Saved data entries:
>>>

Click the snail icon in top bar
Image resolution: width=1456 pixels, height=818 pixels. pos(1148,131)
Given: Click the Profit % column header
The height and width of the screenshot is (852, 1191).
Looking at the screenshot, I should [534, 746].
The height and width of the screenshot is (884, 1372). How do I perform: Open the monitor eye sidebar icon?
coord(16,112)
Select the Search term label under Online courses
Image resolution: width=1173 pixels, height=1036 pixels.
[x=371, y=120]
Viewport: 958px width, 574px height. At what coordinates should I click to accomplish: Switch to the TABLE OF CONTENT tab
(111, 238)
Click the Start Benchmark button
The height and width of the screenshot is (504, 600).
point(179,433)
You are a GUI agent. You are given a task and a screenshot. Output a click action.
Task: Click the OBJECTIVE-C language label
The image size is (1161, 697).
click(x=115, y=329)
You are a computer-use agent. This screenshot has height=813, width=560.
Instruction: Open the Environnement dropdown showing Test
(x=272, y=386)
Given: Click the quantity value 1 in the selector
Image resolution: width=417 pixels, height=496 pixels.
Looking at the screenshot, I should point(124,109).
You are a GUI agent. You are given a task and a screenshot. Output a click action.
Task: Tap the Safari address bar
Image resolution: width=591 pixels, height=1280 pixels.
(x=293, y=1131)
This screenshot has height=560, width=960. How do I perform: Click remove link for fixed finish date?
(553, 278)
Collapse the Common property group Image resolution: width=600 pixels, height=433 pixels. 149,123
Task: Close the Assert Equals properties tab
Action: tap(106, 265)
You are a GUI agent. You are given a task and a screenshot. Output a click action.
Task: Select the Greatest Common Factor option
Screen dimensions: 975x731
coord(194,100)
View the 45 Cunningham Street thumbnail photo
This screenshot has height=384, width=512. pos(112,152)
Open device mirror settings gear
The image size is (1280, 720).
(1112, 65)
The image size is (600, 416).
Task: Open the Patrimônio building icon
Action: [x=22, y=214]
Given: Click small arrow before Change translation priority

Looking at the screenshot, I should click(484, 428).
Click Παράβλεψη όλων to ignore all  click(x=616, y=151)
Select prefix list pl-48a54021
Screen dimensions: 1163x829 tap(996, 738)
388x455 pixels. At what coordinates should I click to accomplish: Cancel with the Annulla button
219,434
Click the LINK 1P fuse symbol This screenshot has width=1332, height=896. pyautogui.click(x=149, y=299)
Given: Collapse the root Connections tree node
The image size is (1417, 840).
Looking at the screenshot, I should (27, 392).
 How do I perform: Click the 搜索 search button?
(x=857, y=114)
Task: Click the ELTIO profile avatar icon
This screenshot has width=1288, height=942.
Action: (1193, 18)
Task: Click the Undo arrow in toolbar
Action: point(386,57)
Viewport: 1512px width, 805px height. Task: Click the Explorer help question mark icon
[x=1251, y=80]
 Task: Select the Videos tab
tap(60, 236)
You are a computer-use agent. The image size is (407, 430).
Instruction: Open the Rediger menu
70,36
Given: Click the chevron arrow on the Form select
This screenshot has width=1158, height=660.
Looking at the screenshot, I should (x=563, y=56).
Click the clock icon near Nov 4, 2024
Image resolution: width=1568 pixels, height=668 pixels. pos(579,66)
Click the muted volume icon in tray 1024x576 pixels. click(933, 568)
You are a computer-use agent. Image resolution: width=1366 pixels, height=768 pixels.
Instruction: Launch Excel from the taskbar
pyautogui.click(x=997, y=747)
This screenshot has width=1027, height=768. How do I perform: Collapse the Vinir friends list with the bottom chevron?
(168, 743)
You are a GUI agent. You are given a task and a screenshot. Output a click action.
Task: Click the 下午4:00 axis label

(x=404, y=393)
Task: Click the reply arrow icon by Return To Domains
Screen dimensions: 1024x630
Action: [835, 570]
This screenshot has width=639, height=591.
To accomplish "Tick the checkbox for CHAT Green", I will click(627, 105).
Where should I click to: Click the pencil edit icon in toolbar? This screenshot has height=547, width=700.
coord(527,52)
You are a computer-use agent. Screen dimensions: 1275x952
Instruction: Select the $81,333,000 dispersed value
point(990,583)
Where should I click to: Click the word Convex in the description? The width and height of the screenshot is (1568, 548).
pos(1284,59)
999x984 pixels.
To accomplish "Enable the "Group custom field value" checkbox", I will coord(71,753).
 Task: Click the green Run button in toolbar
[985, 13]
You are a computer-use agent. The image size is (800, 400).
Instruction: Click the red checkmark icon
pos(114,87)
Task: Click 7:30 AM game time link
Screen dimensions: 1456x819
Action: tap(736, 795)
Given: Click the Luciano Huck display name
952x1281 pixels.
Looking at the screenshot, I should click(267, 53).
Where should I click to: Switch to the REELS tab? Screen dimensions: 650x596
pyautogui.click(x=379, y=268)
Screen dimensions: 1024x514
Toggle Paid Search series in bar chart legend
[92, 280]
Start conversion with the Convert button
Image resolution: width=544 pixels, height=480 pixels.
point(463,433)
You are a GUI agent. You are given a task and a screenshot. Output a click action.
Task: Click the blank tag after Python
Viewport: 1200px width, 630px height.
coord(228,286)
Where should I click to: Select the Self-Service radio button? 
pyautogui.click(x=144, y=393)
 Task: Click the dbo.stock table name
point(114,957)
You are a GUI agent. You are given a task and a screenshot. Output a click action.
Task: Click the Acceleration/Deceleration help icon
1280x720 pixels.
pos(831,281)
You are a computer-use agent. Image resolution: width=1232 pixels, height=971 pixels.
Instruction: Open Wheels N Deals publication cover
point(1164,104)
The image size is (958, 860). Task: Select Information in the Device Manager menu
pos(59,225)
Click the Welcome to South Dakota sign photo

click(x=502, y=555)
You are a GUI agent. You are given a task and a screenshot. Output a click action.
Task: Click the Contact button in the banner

<<<

What you are asked to do: Each line of the data that contains "computer" should be counted; please give only the number.

Task solution: 6